How do I solve my problem then?
EDIT2: I have tried multiprocessing like this:
from multiprocessing import Process
ex = Example()
p1 = Process(target=ex.func1())
p2 = Process(target=ex.end_loop())
p1.start()
time.sleep(5)
p2.start()
When I ran this, I never got to p2.start(), so that did not help. Even if it had this is not really what Im looking for either. What I want would be just to start the process p1, and then continue with time.sleep and ex.end_loop()
The first problem with your code are the calls
p1 = Process(target=ex.func1())
p2 = Process(target=ex.end_loop())
With ex.func1() you're calling the function and pass the return value as target parameter. Since the function doesn't return anything, you're effectively calling
p1 = Process(target=None)
p2 = Process(target=None)
which makes, of course, no sense.
After fixing that, the next problem will be shared data: when using the multiprocessing package, you implement concurrency using multiple processes which, by default, cannot simply share data afaik. Have a look at Sharing state between processes in the package's documentation to read about this.
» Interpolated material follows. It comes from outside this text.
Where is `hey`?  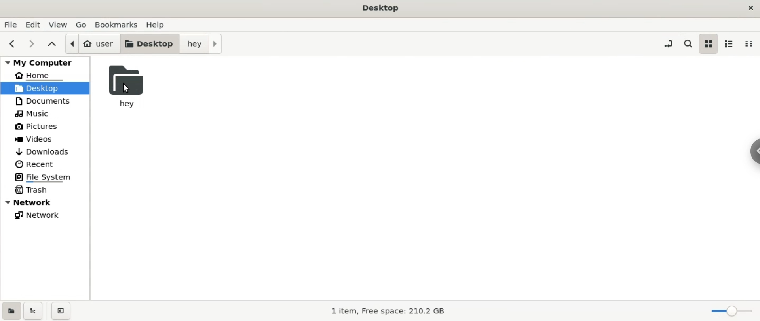 hey is located at coordinates (201, 44).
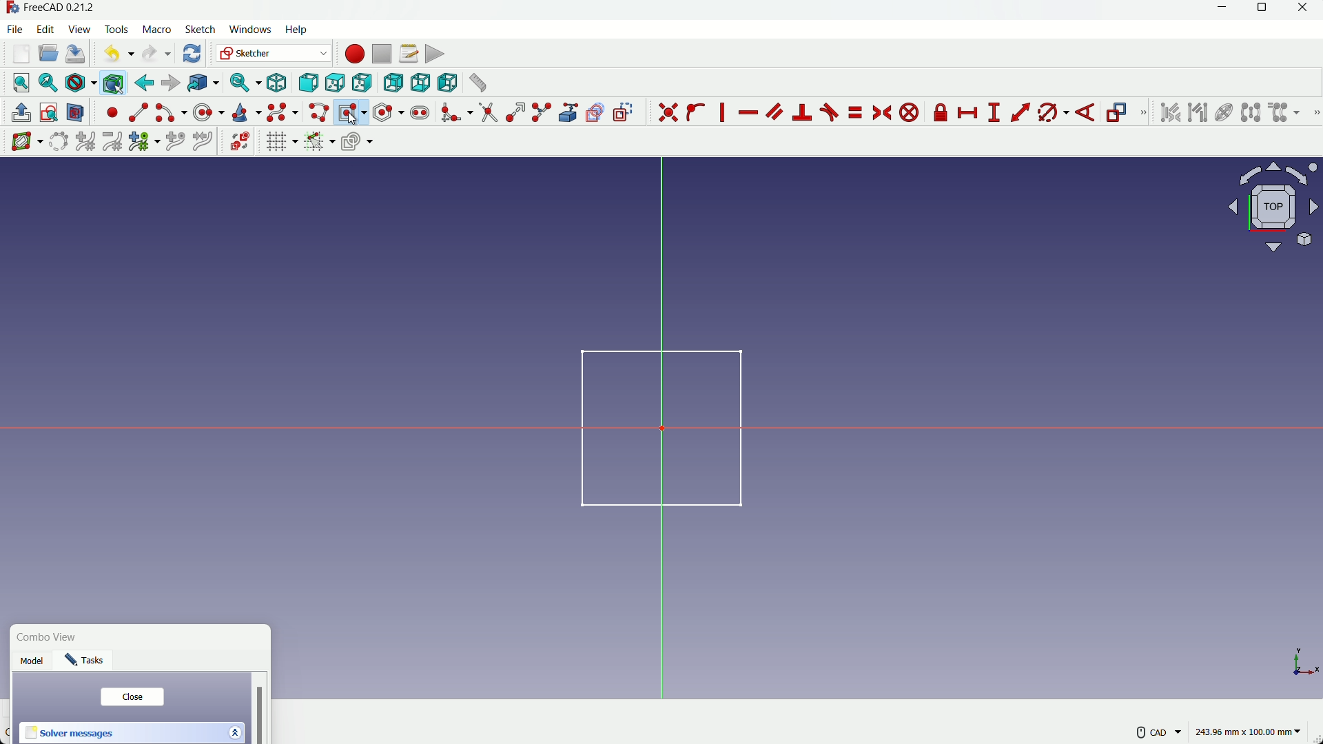  I want to click on axis, so click(1302, 656).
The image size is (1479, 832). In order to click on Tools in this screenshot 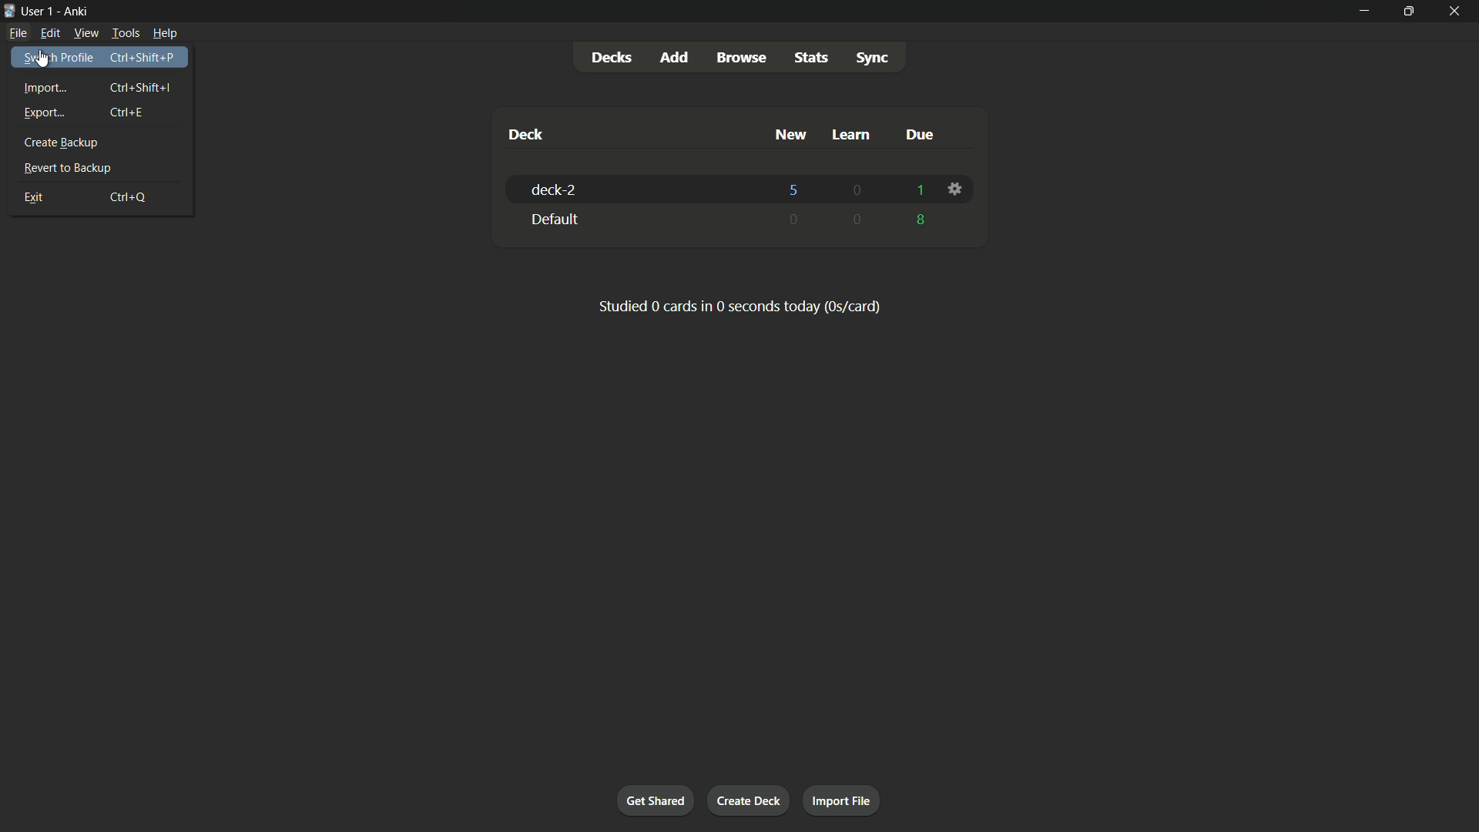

Especially take the first sentence into account: "when doing concurrent programming it is usually best to avoid using shared state as far as possible"!
So you might want to also have a look at Exchanging objects between processes to read about how to send/receive data between two different processes. So, instead of simply setting a flag to stop the loop, it might be better to send a message to signal the loop should be terminated.
Also note that processes are a heavyweight form of multiprocessing, they spawn multiple OS processes which comes with a relatively big overhead. multiprocessing's main purpose is to avoid problems imposed by Python's Global Interpreter Lock (google about this to read more...) If your problem is'nt much more complex than what you've told us, you might want to use the threading package instead: threads come with less overhead than processes and also allow to access the same data (although you really should read about synchronization when doing this...)
I'm afraid, multiprocessing is an inherently complex subject. So I think you will need to advance your programming/python skills to successfully use it. But I'm sure you'll manage this, the python documentation about this is comprehensive and there are a lot of other resources about this.
To tackle your EDIT2 problem, you could try using the shared memory map Value.
import time
from multiprocessing import Process, Value
class Example():
def func1(self, cond):
while (cond.value == 1):
print('do something')
time.sleep(1)
return
if __name__ == '__main__':
ex = Example()
cond = Value('i', 1)
proc = Process(target=ex.func1, args=(cond,))
proc.start()
time.sleep(5)
cond.value = 0
proc.join()
(Note the target=ex.func1 without the parentheses and the comma after cond in args=(cond,).)
But look at the answer provided by MartinStettner to find a good solution.